Saved entries ::

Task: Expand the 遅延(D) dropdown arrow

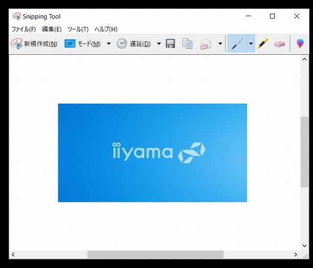Action: click(159, 44)
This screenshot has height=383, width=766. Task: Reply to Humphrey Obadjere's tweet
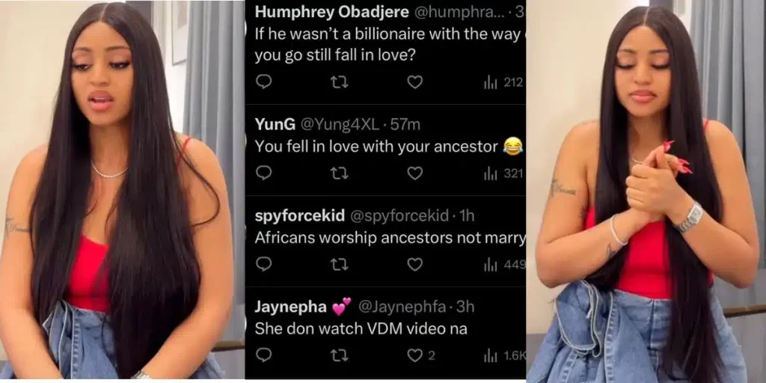[263, 82]
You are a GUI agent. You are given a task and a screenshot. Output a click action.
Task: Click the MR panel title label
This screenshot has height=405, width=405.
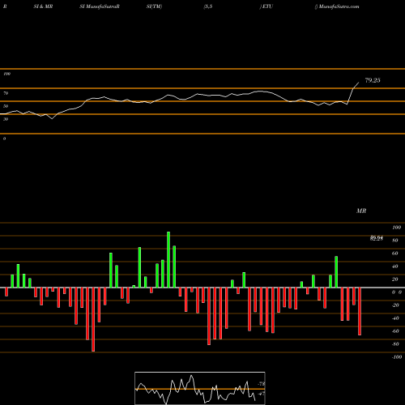(361, 211)
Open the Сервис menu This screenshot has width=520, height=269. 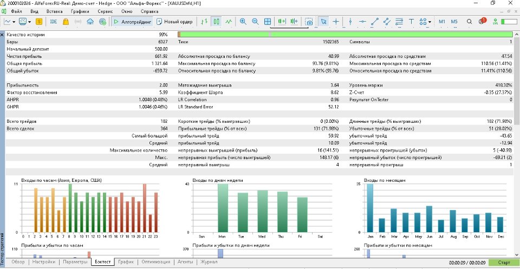coord(105,11)
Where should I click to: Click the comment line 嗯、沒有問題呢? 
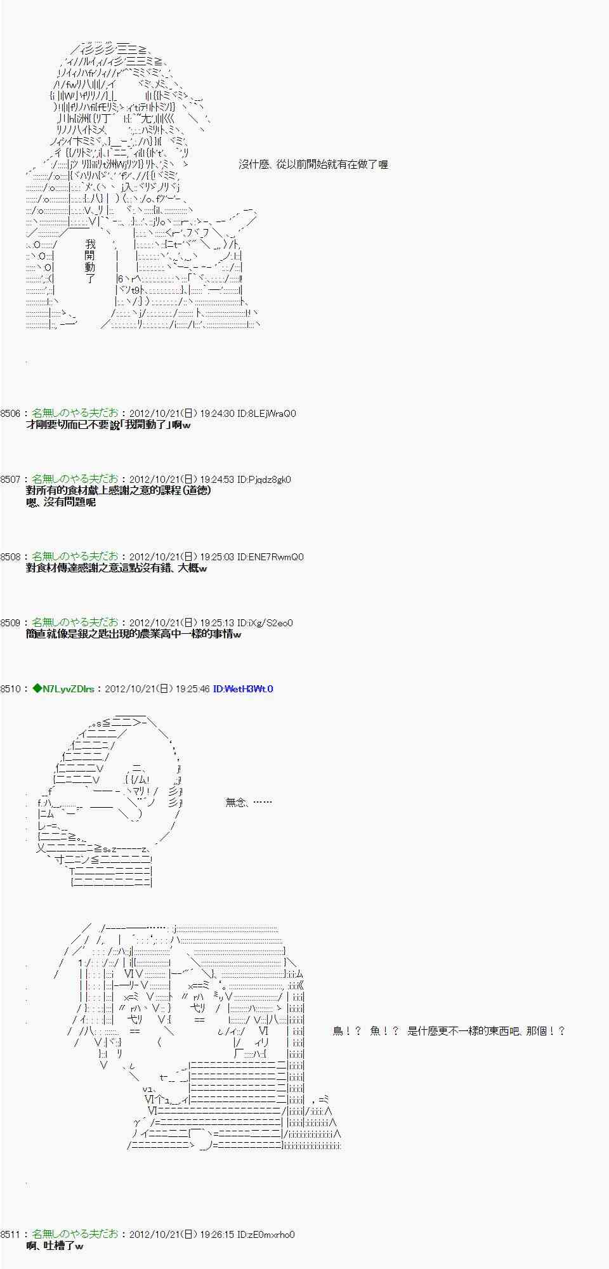click(x=61, y=503)
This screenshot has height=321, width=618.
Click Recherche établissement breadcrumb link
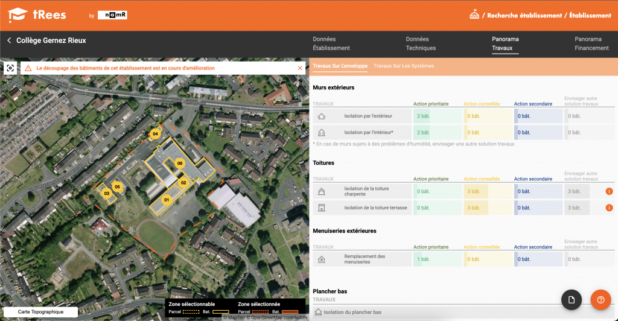click(x=524, y=16)
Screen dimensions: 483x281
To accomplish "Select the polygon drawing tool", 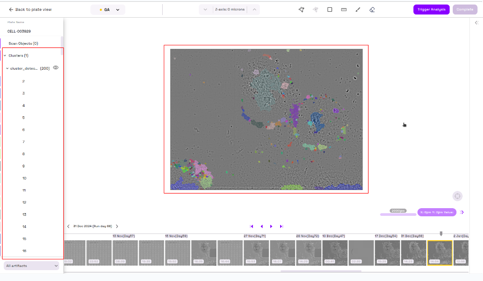I will coord(301,10).
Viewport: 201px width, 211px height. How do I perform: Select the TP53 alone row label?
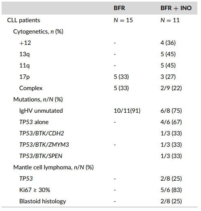[x=34, y=122]
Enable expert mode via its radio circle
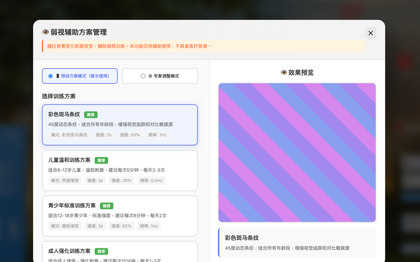Image resolution: width=420 pixels, height=262 pixels. pyautogui.click(x=143, y=76)
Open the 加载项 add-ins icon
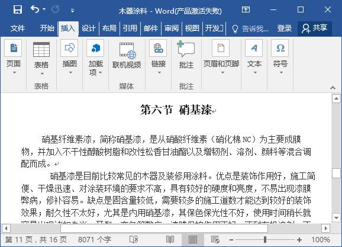 95,48
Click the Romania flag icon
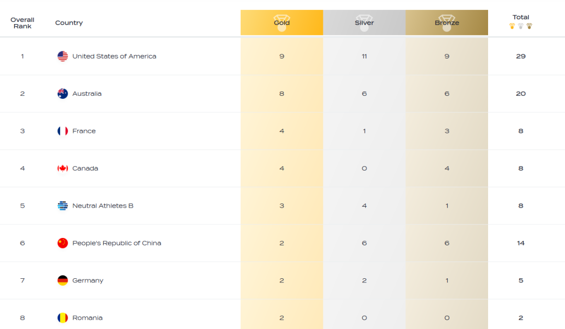Viewport: 565px width, 329px height. [x=63, y=318]
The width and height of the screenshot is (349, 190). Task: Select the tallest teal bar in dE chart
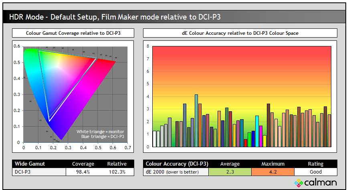(196, 120)
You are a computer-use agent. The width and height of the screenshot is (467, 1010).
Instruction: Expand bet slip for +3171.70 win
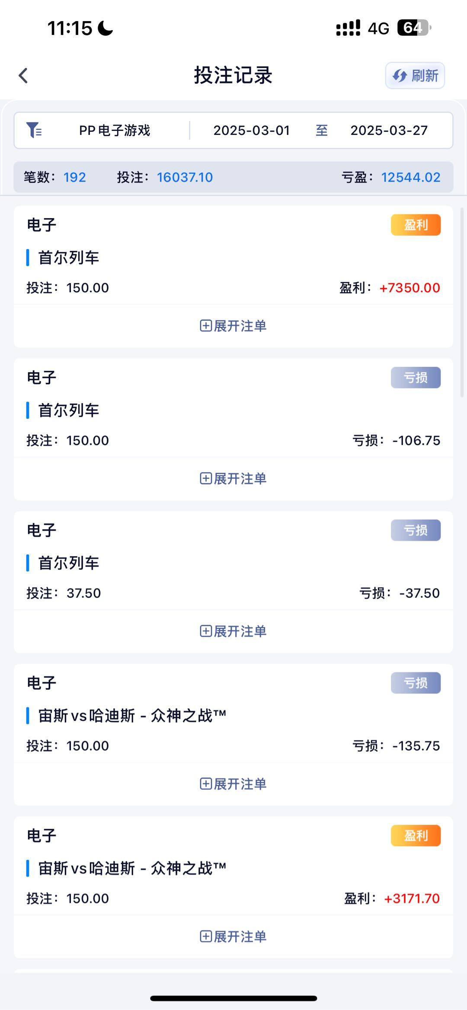(233, 936)
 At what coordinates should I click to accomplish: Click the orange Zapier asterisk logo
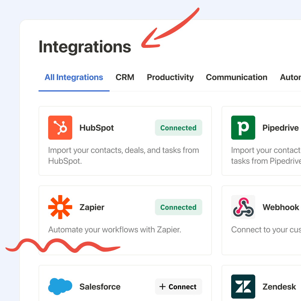click(60, 207)
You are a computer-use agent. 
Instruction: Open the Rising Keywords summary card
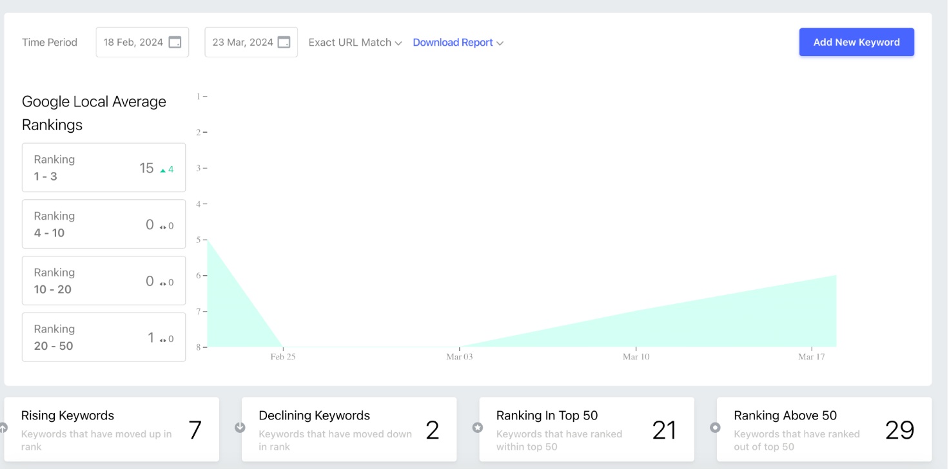pyautogui.click(x=112, y=429)
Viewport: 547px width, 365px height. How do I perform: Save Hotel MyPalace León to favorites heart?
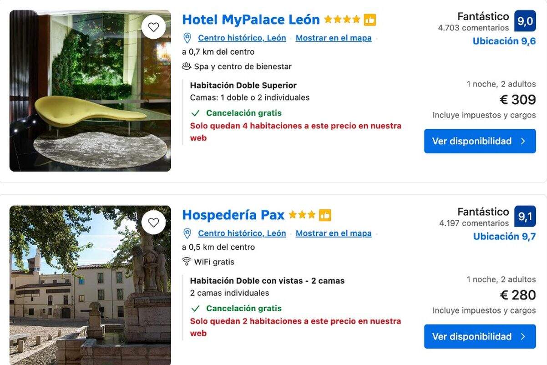coord(153,27)
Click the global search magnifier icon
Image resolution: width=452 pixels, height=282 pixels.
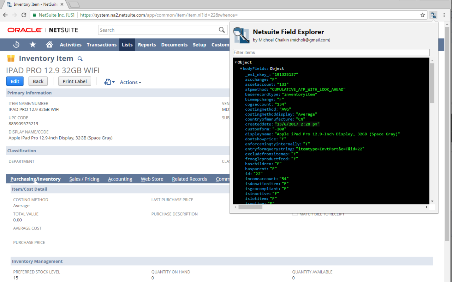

Exercise instructions :: The answer must be an exact copy of the lines from the one containing "At what coordinates" through the last line of the records, with no pictures included.

Response area ::
 At what coordinates should I click to accomplish: Click the orange Zapier asterisk logo
click(60, 207)
You are a computer-use agent. 
Instruction: Open the Rising Keywords summary card
pyautogui.click(x=112, y=429)
Viewport: 547px width, 365px height. How do I perform: Save Hotel MyPalace León to favorites heart?
coord(153,27)
Click the global search magnifier icon
Image resolution: width=452 pixels, height=282 pixels.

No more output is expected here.